- [TASK TO COMPLETE]
All of the material must be duplicated exactly, line by line.

- [DATA UNDER STUDY]
*-*-*
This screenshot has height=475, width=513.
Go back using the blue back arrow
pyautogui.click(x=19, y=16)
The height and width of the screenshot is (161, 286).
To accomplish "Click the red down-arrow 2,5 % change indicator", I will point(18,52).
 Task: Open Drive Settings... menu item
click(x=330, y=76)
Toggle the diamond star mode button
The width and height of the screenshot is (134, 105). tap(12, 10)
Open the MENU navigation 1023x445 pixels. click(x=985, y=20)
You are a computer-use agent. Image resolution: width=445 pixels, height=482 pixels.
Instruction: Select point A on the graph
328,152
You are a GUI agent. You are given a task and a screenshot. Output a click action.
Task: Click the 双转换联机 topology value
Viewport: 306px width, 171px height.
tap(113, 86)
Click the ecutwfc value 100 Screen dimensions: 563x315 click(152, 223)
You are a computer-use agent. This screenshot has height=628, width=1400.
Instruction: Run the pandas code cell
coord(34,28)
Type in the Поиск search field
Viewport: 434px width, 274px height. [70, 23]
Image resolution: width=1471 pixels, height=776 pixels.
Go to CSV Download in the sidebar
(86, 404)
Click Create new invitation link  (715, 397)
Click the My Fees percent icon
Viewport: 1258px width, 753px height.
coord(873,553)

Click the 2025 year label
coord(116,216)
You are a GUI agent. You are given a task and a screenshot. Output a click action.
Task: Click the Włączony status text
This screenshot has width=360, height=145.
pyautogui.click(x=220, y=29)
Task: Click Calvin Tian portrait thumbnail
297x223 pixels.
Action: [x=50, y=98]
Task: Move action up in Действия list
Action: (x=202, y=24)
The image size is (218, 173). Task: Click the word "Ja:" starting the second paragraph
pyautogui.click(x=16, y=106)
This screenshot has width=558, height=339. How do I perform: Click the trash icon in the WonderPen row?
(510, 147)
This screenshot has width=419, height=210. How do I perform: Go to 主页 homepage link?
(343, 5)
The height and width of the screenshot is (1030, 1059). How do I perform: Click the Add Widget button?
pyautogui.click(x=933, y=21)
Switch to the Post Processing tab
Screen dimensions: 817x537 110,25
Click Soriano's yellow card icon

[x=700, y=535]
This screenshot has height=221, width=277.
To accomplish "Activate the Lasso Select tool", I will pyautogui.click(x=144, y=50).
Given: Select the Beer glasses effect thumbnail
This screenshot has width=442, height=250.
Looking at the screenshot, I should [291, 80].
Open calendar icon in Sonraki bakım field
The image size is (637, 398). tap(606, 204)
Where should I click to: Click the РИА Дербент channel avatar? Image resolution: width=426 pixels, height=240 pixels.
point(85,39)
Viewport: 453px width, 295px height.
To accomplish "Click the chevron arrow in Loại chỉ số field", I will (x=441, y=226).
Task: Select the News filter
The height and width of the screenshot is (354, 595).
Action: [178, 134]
*-*-*
- [OUTPUT OF THE TASK]
This screenshot has height=475, width=513.
Go back using the blue back arrow
pyautogui.click(x=19, y=16)
The height and width of the screenshot is (161, 286).
To accomplish "Click the red down-arrow 2,5 % change indicator", I will point(18,52).
 Task: Open Drive Settings... menu item
click(x=330, y=76)
Toggle the diamond star mode button
The width and height of the screenshot is (134, 105). tap(12, 10)
Open the MENU navigation 1023x445 pixels. click(x=985, y=20)
You are a computer-use agent. Image resolution: width=445 pixels, height=482 pixels.
Instruction: Select point A on the graph
328,152
You are a GUI agent. You are given a task and a screenshot. Output a click action.
Task: Click the 双转换联机 topology value
Viewport: 306px width, 171px height.
tap(113, 86)
Click the ecutwfc value 100 Screen dimensions: 563x315 click(152, 223)
You are a computer-use agent. This screenshot has height=628, width=1400.
Instruction: Run the pandas code cell
coord(34,28)
Type in the Поиск search field
Viewport: 434px width, 274px height. [70, 23]
Image resolution: width=1471 pixels, height=776 pixels.
Go to CSV Download in the sidebar
(86, 404)
Click Create new invitation link  (715, 397)
Click the My Fees percent icon
Viewport: 1258px width, 753px height.
coord(873,553)

Click the 2025 year label
coord(116,216)
You are a GUI agent. You are given a task and a screenshot. Output a click action.
Task: Click the Włączony status text
This screenshot has width=360, height=145.
pyautogui.click(x=220, y=29)
Task: Click Calvin Tian portrait thumbnail
297x223 pixels.
Action: [x=50, y=98]
Task: Move action up in Действия list
Action: (x=202, y=24)
The image size is (218, 173). Task: Click the word "Ja:" starting the second paragraph
pyautogui.click(x=16, y=106)
This screenshot has width=558, height=339. How do I perform: Click the trash icon in the WonderPen row?
(510, 147)
This screenshot has width=419, height=210. How do I perform: Go to 主页 homepage link?
(343, 5)
The height and width of the screenshot is (1030, 1059). How do I perform: Click the Add Widget button?
pyautogui.click(x=933, y=21)
Switch to the Post Processing tab
Screen dimensions: 817x537 110,25
Click Soriano's yellow card icon

[x=700, y=535]
This screenshot has height=221, width=277.
To accomplish "Activate the Lasso Select tool", I will pyautogui.click(x=144, y=50).
Given: Select the Beer glasses effect thumbnail
This screenshot has width=442, height=250.
Looking at the screenshot, I should [291, 80].
Open calendar icon in Sonraki bakım field
The image size is (637, 398). tap(606, 204)
Where should I click to: Click the РИА Дербент channel avatar? Image resolution: width=426 pixels, height=240 pixels.
point(85,39)
Viewport: 453px width, 295px height.
To accomplish "Click the chevron arrow in Loại chỉ số field", I will (x=441, y=226).
Task: Select the News filter
The height and width of the screenshot is (354, 595).
Action: [178, 134]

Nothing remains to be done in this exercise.